В Новоярском Городке Заломов нашёл всё, о чём мечтал: и голубое небо, и девственно-белый снег, и лёгкий прозрачный воздух, и новое, ещё не вполне обжитое здание Института. Приехал он сюда в конце декабря и получил крошечную, но отдельную комнату в общежитии в двадцати минутах спокойной ходьбы от Института. Окно его комнатки выходило на глубокий овраг, поросший осинами и берёзами, а за оврагом темнел лес, казавшийся дремучим и таинственным. Впрочем, пейзажем за окном Заломов любовался редко, потому что всё светлое время суток проводил в лаборатории.
Из опыта прежней жизни он знал, как много времени может поглощать пустая болтовня, как быстро тема разговора покидает деловую почву, чтобы блуждать по вязкому болоту извечных российских проблем. Эти разговоры с молодыми диссиденствующими интеллектуалами уже давно ничего ему не давали, похищая главное – время, которое хотелось посвятить чему-то важному и для себя, и для людей. Вот почему на новом месте Заломов решил жить незаметно, контактируя лишь с теми, кто был совершенно необходим для работы. Этому, как ни странно, поспособствовал и сам Егор Петрович. Его обширное лабораторное хозяйство привольно раскинулось в полупустых кабинетах первого этажа, но шеф поместил новичка поодаль от своих сотрудников, в маленьком кабинете на нулевом цокольном этаже. Так по воле случая получил Заломов желанную его сердцу тишину и избавился от необходимости вести бесконечные разговоры с приятелями и «друзьями», так легко возникающими в молодости. Приведя нового сотрудника на его рабочее место – в полутёмную комнатку с узеньким, зарешёченным оконцем, наполовину засыпанным снегом, – Драганов изрёк своё трудовое напутствие: «Вот вам, Владислав Евгеньевич, прекрасное лабораторное помещение, вот вам и подобающее оборудование. Работайте! Ни минишефов, ни лаборантов вам не положено. Сами понимаете, направление новое, непроработанное. Я должен минимизировать потери, ежели вдруг что-то пойдёт не так, или ежели – не дай-то бог! – мы с вами не сработаемся».

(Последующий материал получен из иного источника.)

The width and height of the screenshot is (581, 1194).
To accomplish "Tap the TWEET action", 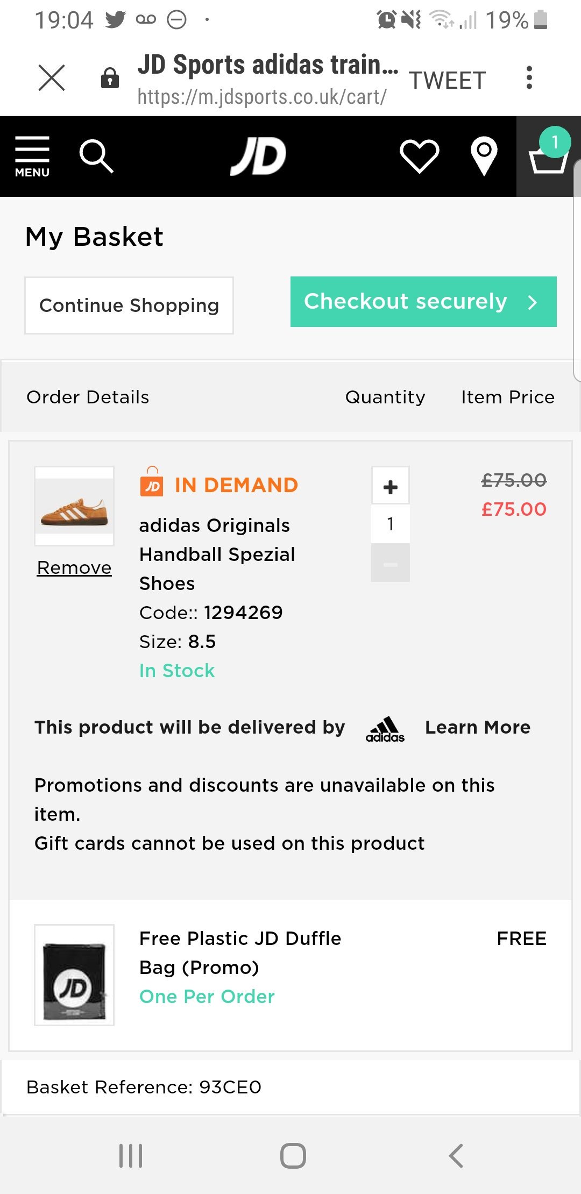I will (448, 81).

Но самый первый разговор с шефом произошёл чуть раньше – 24-го декабря. За окном драгановского кабинета бушевала вьюга, и голая обледенелая плеть старой берёзы то и дело звонко ударяла по оконному стеклу. В просторном помещении было не слишком тепло, но Егор Петрович был одет легко – вельветовые чёрные джинсы да какая-то простенькая крапчатая рубашка с глубоко расстёгнутым воротом и закатанными до локтя рукавами. О том, как учёный поддерживал свою прекрасную физическую форму, можно было догадаться по скакалке и тяжёлым десятикилограммовым гантелям, явно недавно брошенным в дальний угол; да и запах кабинета заставлял Заломова припомнить уже подзабытую атмосферу спортзала. Об активной жизненной позиции шефа свидетельствовали и картинки на стенах. Более всего привлекали внимание большие глянцевые портреты членов Политбюро, приколотые канцелярскими кнопками к длинной деревянной рейке. Несколько неожиданно замыкал эту галерею портрет маршала Жукова в парадном мундире и при всех орденах. А к противоположной стене была плотно прибита (или даже намертво приклеена) довольно странная картина – красочная карта-схема, отражавшая территориальный рост Московии и её правопреемниц за последние семь столетий. В небольшом застеклённом шкафу стояло несколько сверкающих никелем и позолотой спортивных кубков, по-видимому, когда-то завоёванных хозяином кабинета.